Forget whatever your router is returning with regards to DNS and hardcode the ISP's DNS addresses as forwarding addresses in named.conf. Make sure DHCP isn't overwriting your /etc/resolv.conf and point it to your DNS server.

Thank you, SirDice, for the reply. First, no, I don't know if the router has been hacked. (It's a Zhone, purchased from my local ISP. A decent group of folks.) I have read of ISPs configuring routers to go to a specific IP address in some sort of "clicks for $" loyalty arrangement but really, I just don't know.

I did everything as you suggested with the exception of now running local_unbound and not bind as I was before. Things are fine now and getting faster as local_unbound caches addresses. Might run squid again too. Thanks for the help.
 
I'm re-visiting this thread for full disclosure.
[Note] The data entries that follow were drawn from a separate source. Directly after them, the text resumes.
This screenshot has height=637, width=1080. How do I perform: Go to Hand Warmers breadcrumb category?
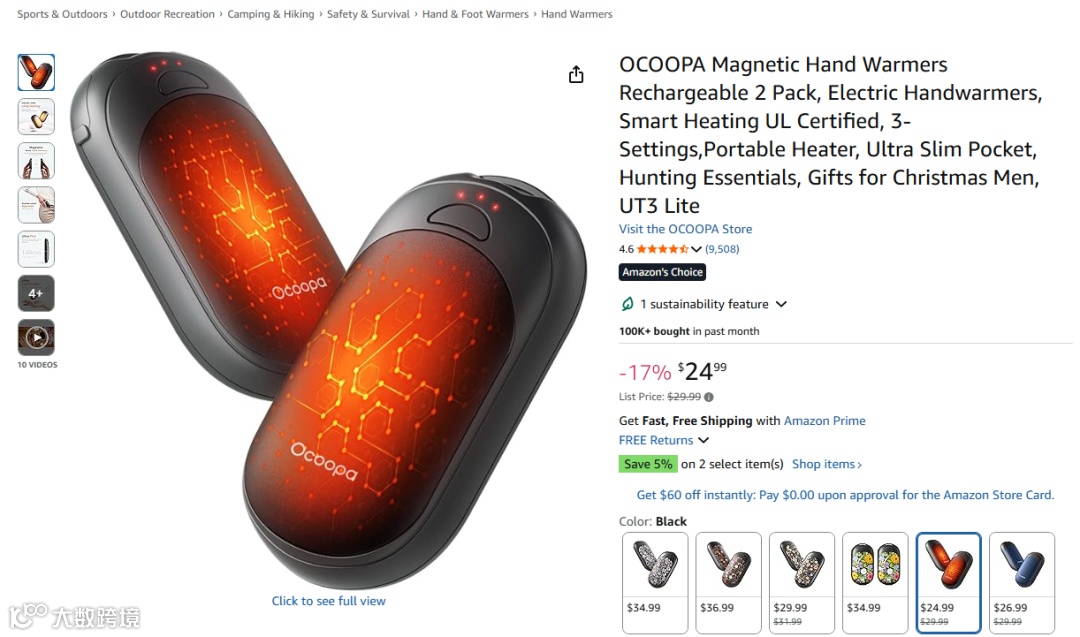577,14
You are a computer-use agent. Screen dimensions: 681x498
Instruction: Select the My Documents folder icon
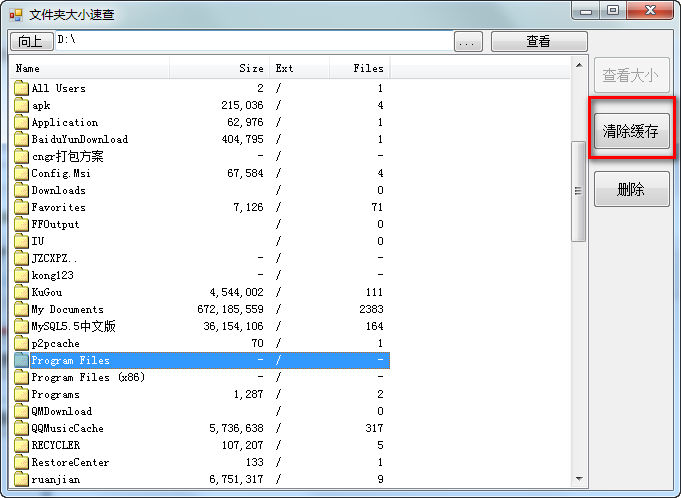(x=21, y=309)
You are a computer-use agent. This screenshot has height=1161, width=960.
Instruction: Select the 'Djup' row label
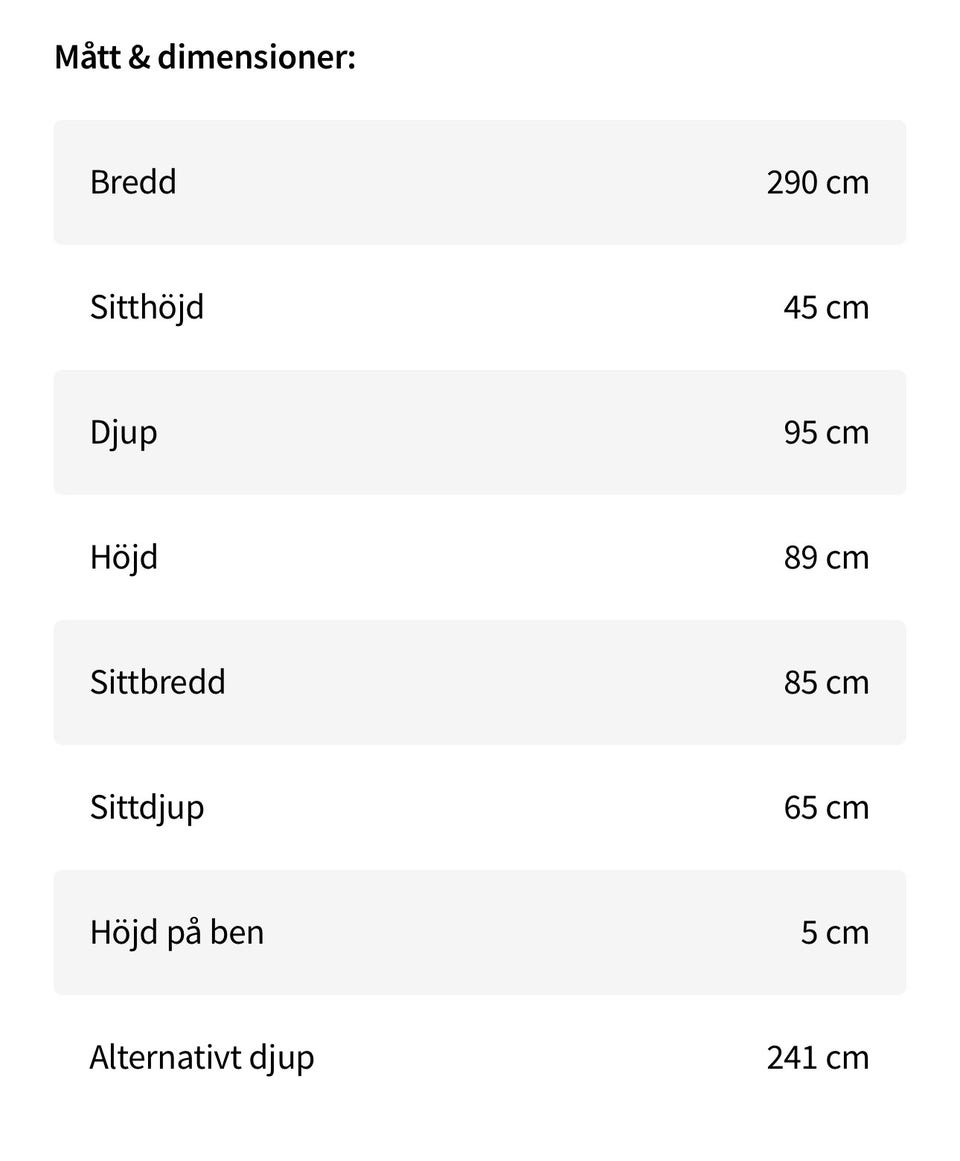click(x=123, y=433)

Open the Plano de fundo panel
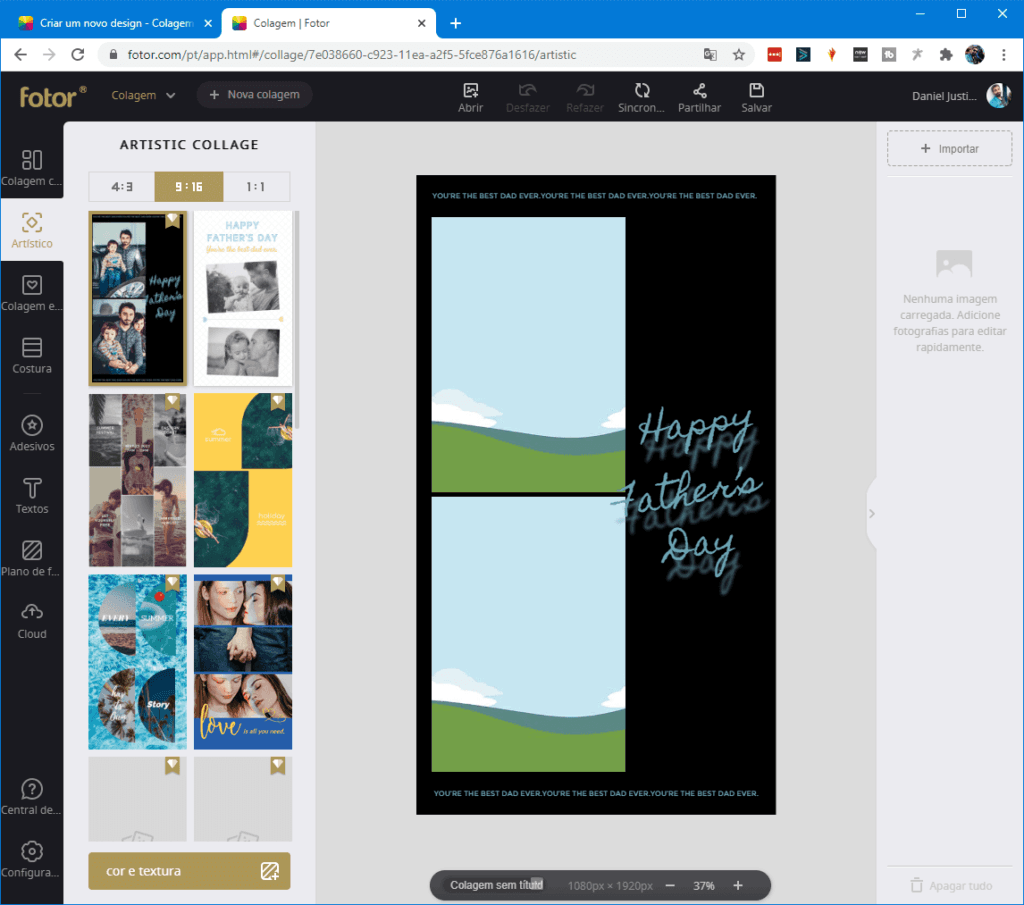(32, 558)
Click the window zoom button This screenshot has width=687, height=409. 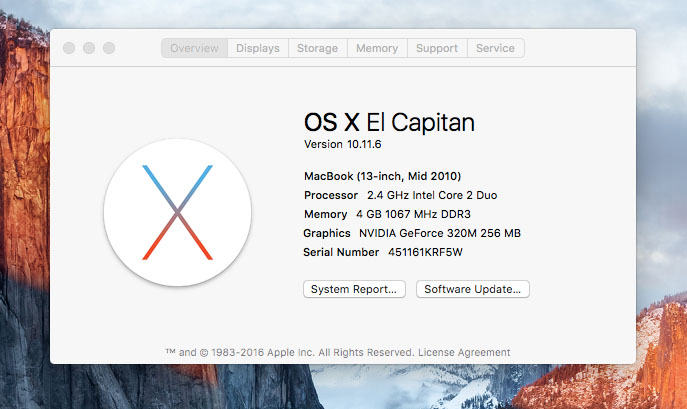(109, 48)
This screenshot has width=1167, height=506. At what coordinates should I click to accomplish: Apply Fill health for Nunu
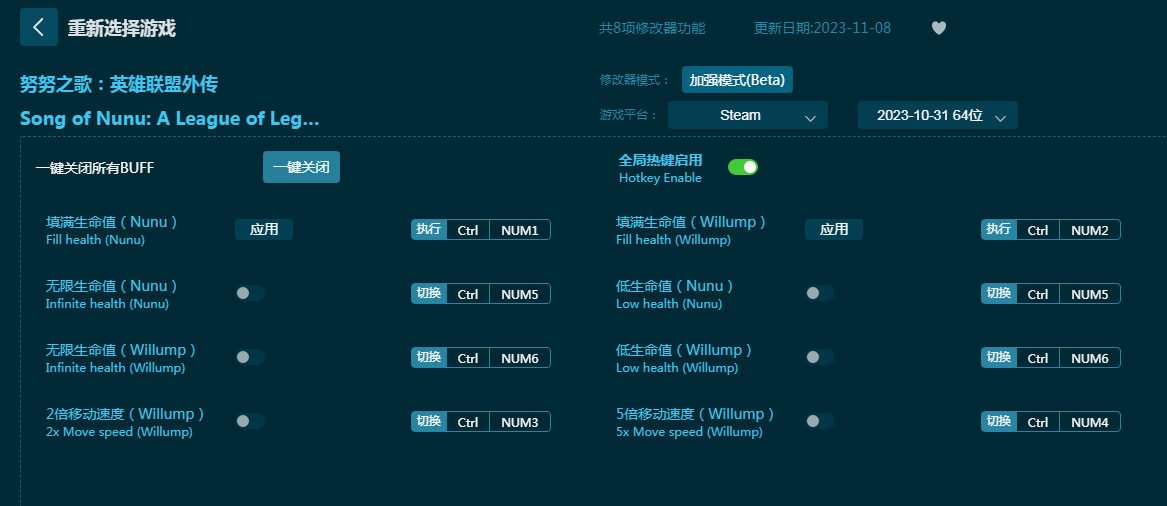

SirDice's solved the initial issues *for a time*. DNS addys stayed as set but speeds began to suck again. Then something changed: I upgraded the firewall that sits between the router and my network. OpenBSD 6.1 -> 6.2, as an upgrade and not a full, new install. Boom. It's all fine now. The only thing that had changed in the workflow between a new install of OBSD-6.1 (at its release) and now is that I upgraded my FreeBSD machine from 11.0R to 11.1R (at its release). An uneducated guess is that packet handling between the two hosts had degraded on the FreeBSD side for some 11.1R reason and then was resolved by driver changes in OpenBSD 6.2R. That guess does not explain why the problem started to begin with in a hitherto well-running system. FWIW my wife's Mac PB never had issues throughout this.